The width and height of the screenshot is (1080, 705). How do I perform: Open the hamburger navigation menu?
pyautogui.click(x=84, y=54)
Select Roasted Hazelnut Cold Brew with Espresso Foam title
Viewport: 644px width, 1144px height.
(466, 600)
****************************************
Rewrite the records above as a numbered list, leaving out any blank lines.

§ **THE RESPONSE**:
1. The width and height of the screenshot is (1080, 705). How do I perform: Open the hamburger navigation menu?
2. pyautogui.click(x=84, y=54)
3. Select Roasted Hazelnut Cold Brew with Espresso Foam title
4. Viewport: 644px width, 1144px height.
5. (466, 600)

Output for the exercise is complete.